Hugh Jones is a freelance HE consultant. You’ll find a daily #HigherEducationPostcard if you follow him on Twitter.

Greetings from Bradford!

Like many UK universities, Bradford’s origins lie in the first half of the nineteenth century, with the establishment in 1832 of a Mechanics’ Institute (which, delightfully, still exists and provides library and meeting spaces in the heart of Bradford).

Mechanics’ Institutes were a product of the rapid urbanisation of the UK at that time, and social movements (often associated with nonconformist religion) to improve people’s lives through education and temperance. In Bradford, the local industry was textiles and from 1863 the Mechanics’ Institute provided professionally-run courses.

The 1878 Paris Exposition (and more specifically the apparently poor reception there of Bradford’s textiles) gave impetus to the establishment within the Institute of a Weaving School, which became the Bradford Technical School.

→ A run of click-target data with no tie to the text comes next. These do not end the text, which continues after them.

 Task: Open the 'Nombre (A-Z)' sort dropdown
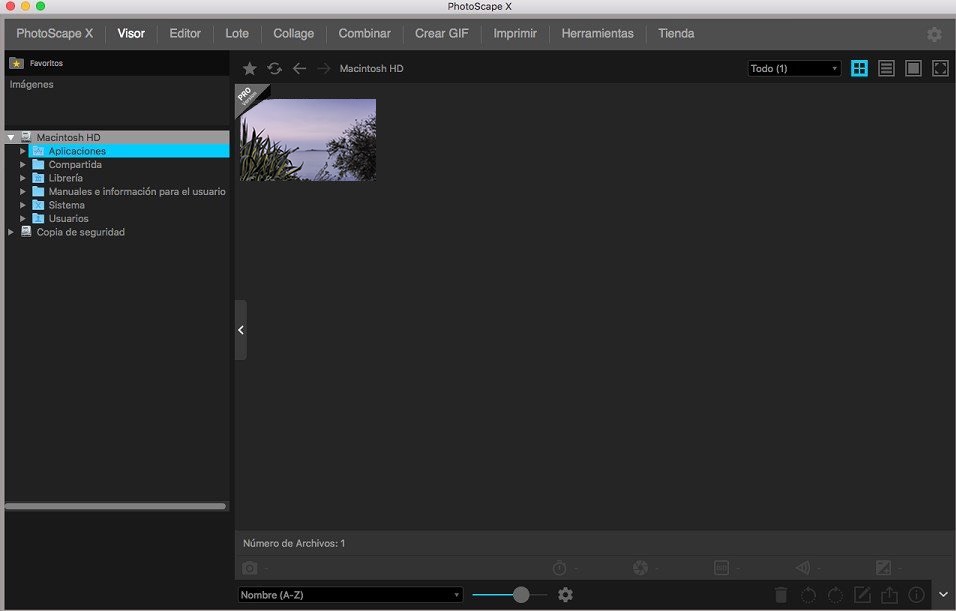(x=349, y=594)
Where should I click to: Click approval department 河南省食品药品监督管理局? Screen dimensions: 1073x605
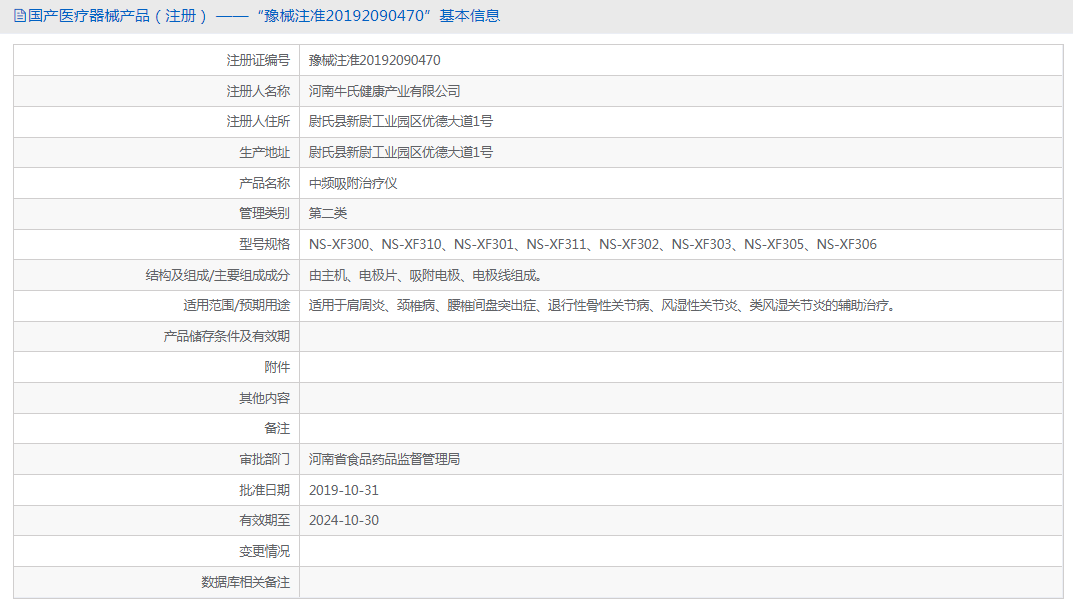click(384, 459)
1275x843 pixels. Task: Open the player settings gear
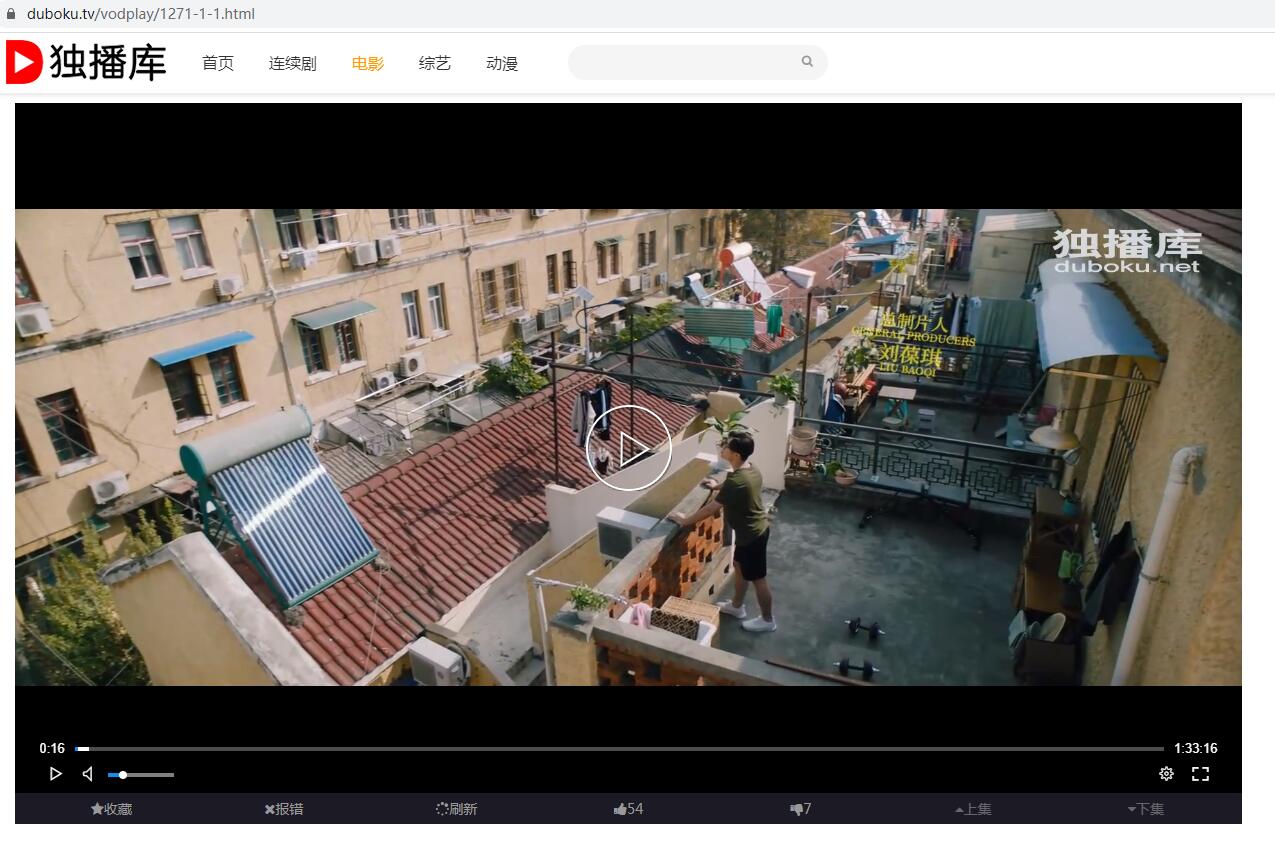click(x=1166, y=774)
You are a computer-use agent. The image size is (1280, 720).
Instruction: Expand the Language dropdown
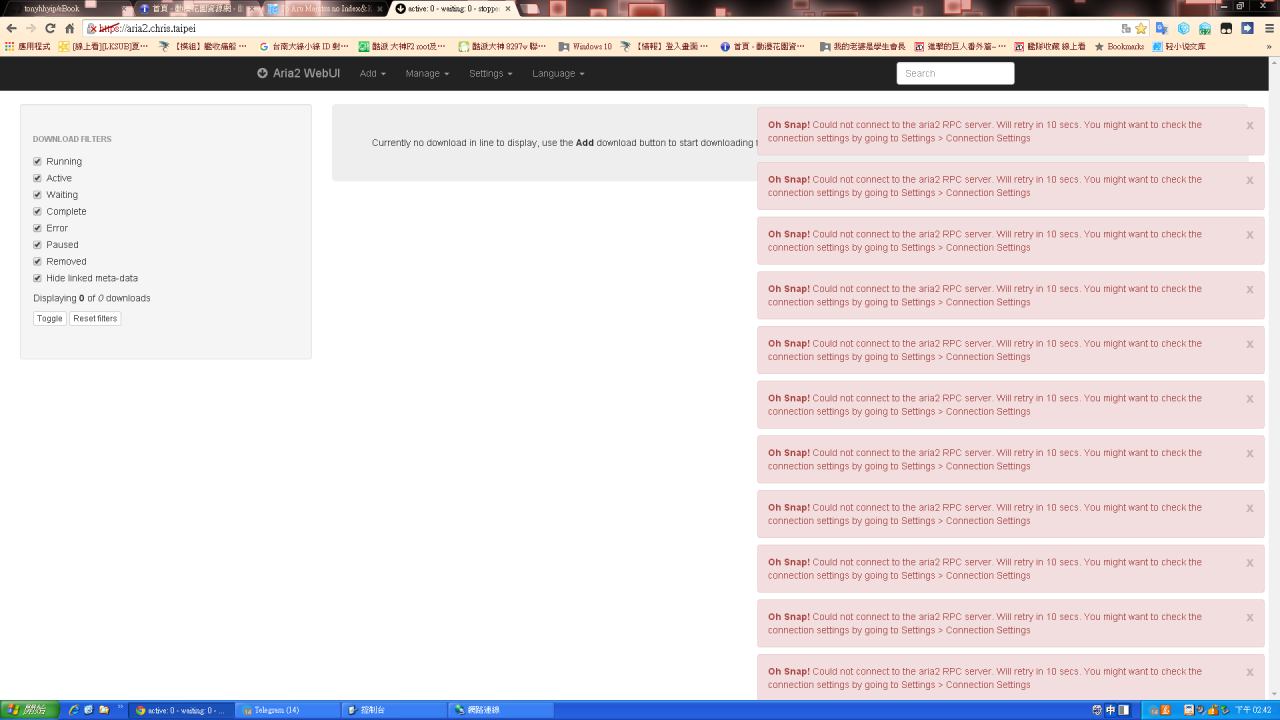tap(557, 73)
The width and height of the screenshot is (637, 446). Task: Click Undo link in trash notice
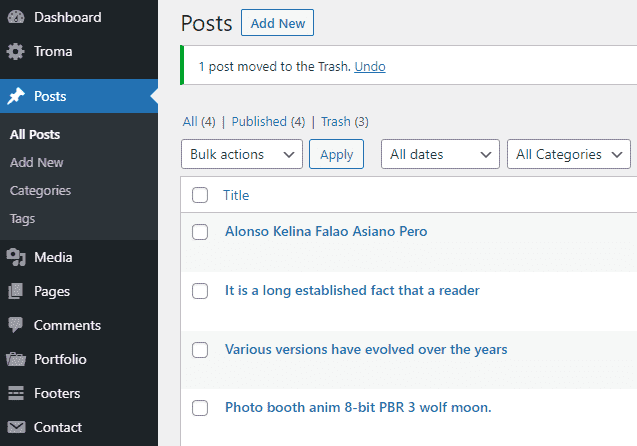(370, 67)
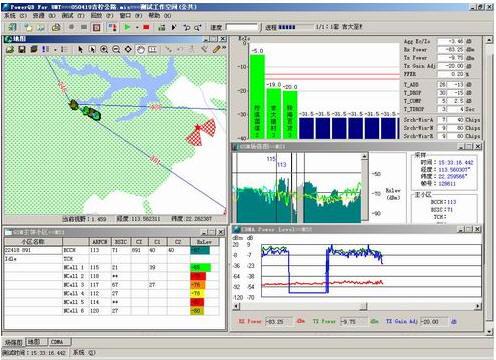
Task: Switch to the 地图 tab at bottom
Action: coord(33,342)
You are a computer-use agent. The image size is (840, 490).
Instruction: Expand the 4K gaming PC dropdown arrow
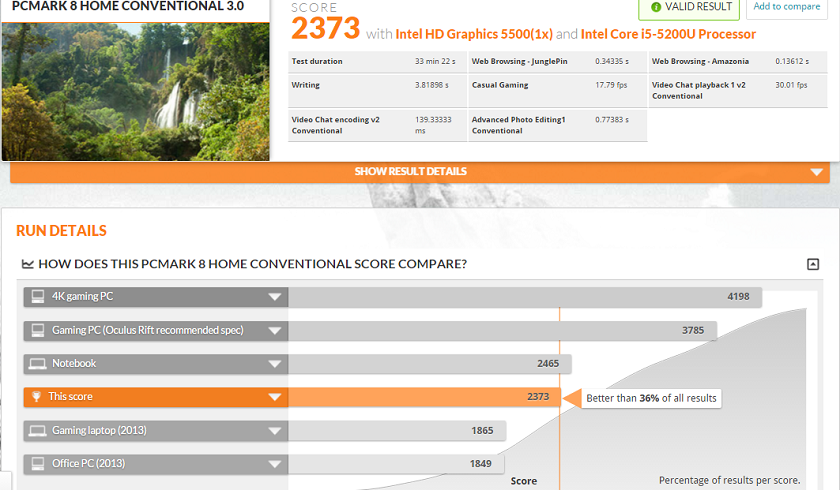pos(274,297)
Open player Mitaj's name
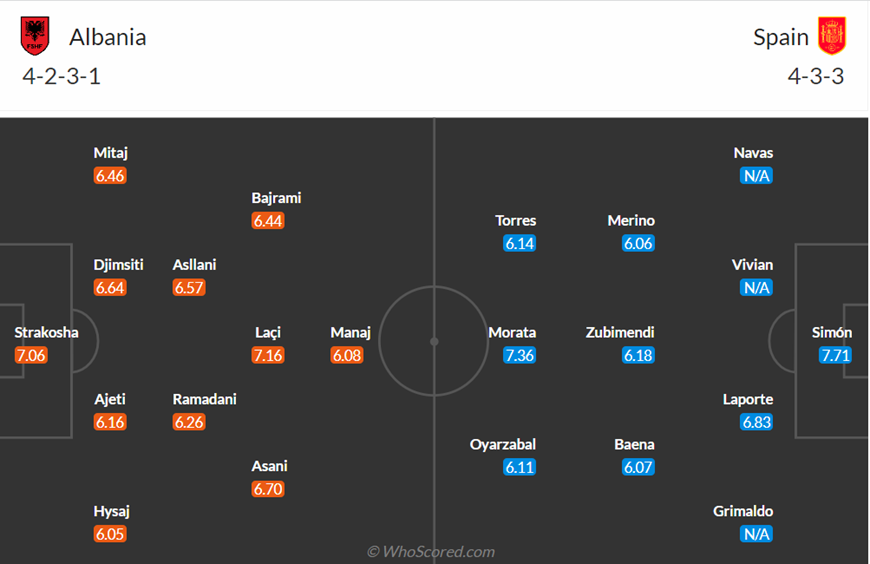 110,153
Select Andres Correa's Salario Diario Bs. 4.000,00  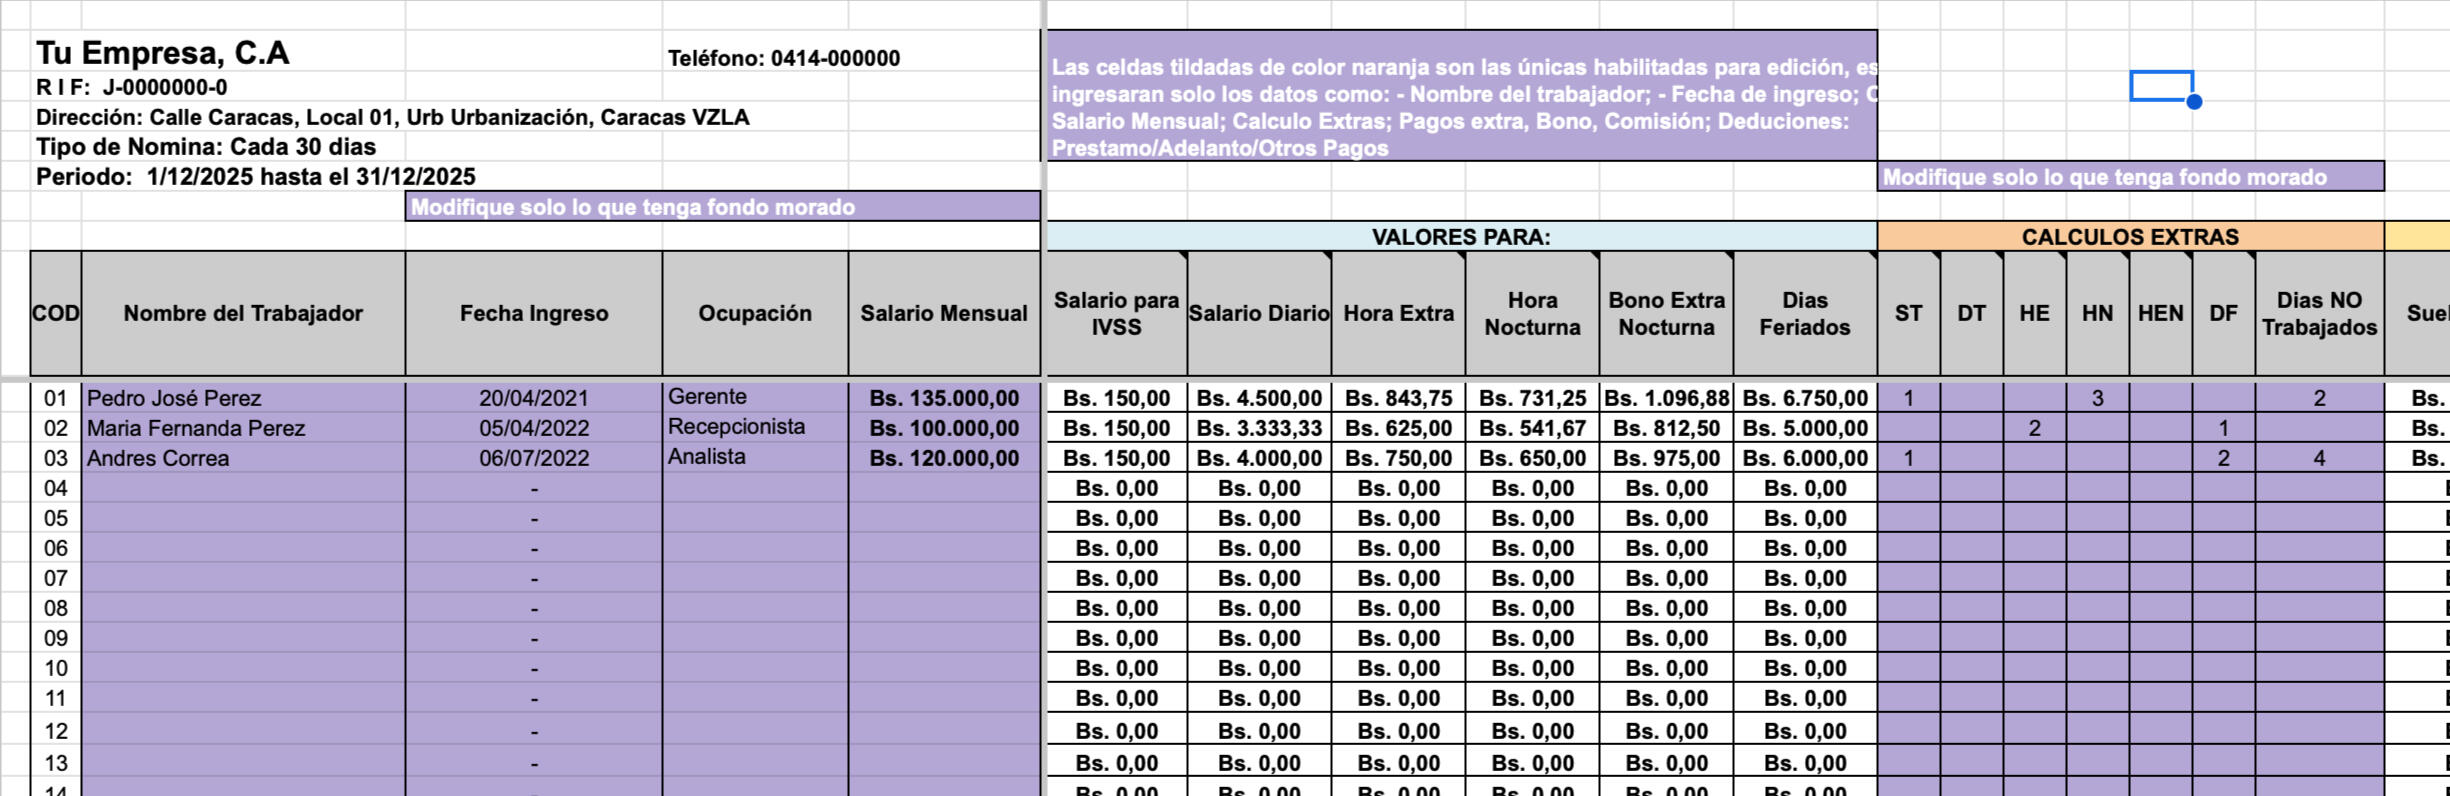1259,458
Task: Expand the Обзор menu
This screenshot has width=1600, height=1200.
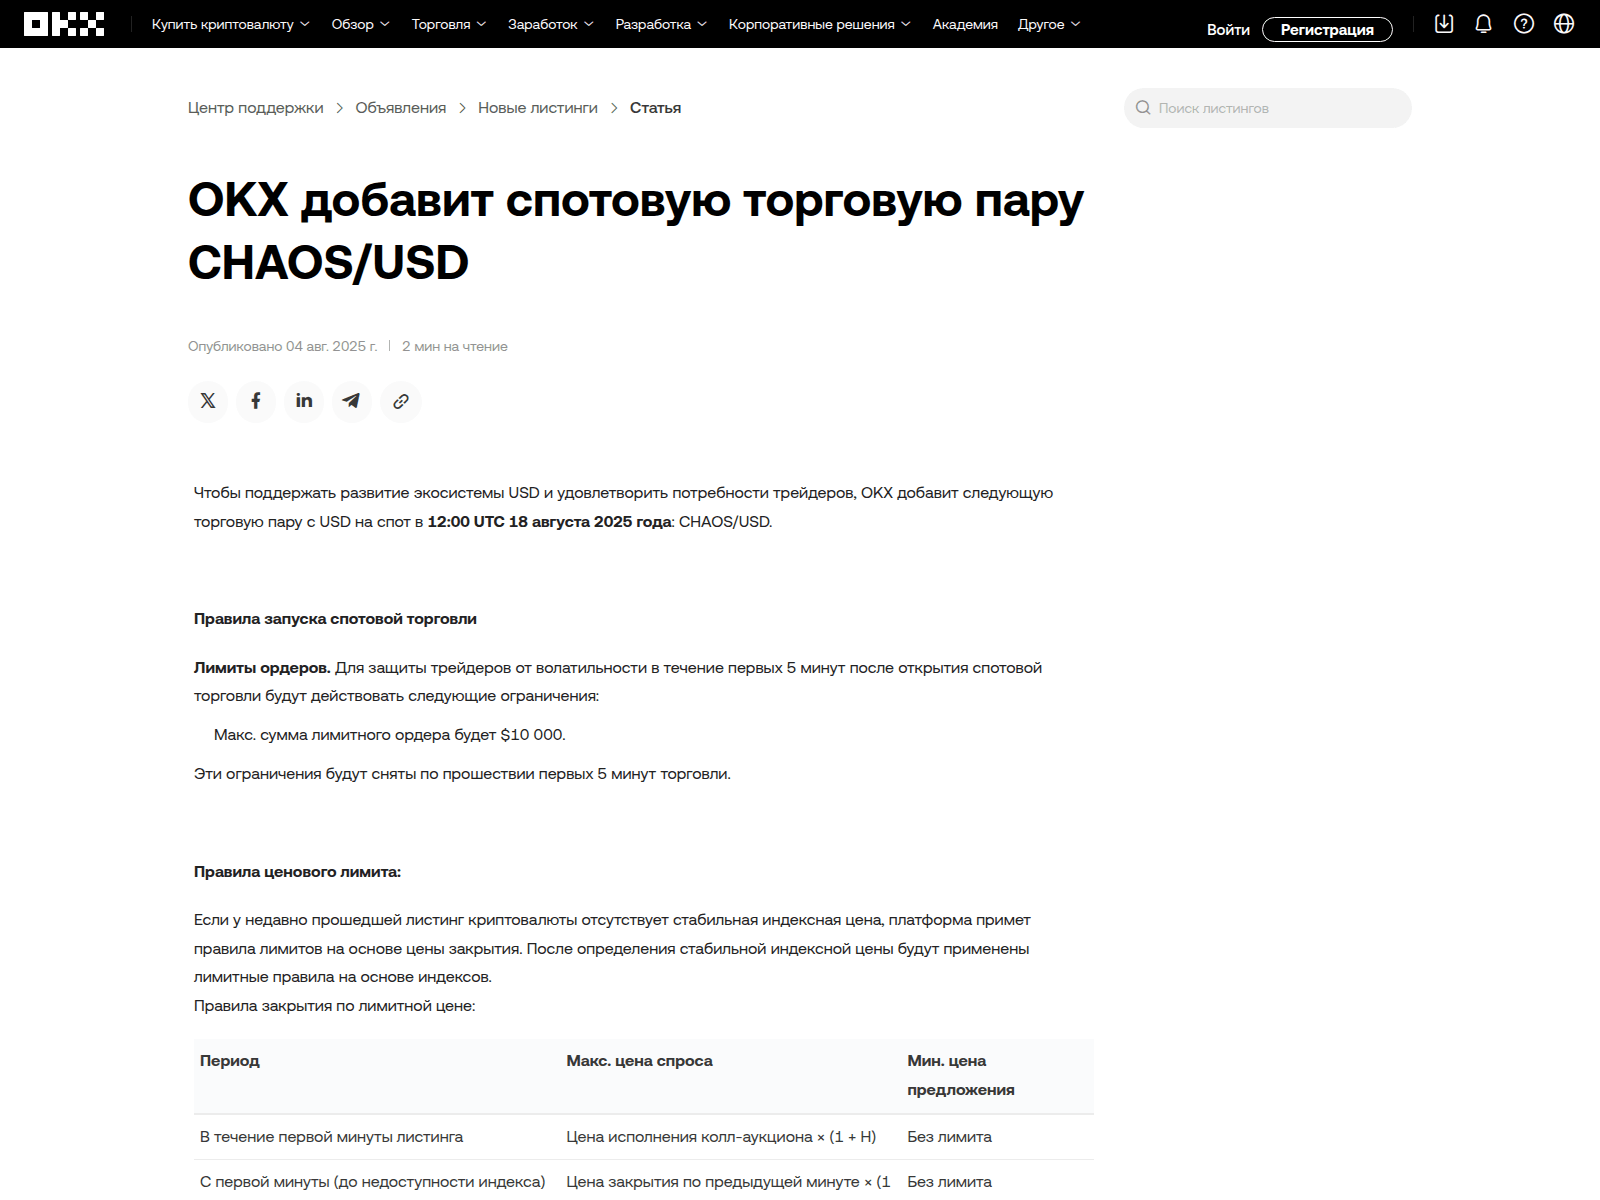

In 1882 the Technical School moved to purpose-built accommodation, as the Bradford Technical College. The failure of local magnates to pay for the College led it its being taken over, in 1899, by the Town Corporation (enabled by Technical and Industrial Institutions Act 1892 which empowered local authorities to govern and financially support technical education).

Bradford Technical College developed and grew, but was too far behind developments in Leeds, Sheffield and Manchester to be granted university status at that time. In 1956 it became the Bradford Institute of Technology, designated a College of Advanced Technology by the government. In 1962 the Bradford Corporation relinquished control, the Institute being accountable to the Ministry of Education.

University status was finally achieved in 1966.

One of the many wonderful things about Bradford University is its Peace Studies department. This competes at football, on a semi-regular basis, against the War Studies Department at King’s College London for the Tolstoy Cup. The match was first played in 1994; Peace currently leads War 8-4 in the series, although, perhaps ominously, War has recently had the better of things.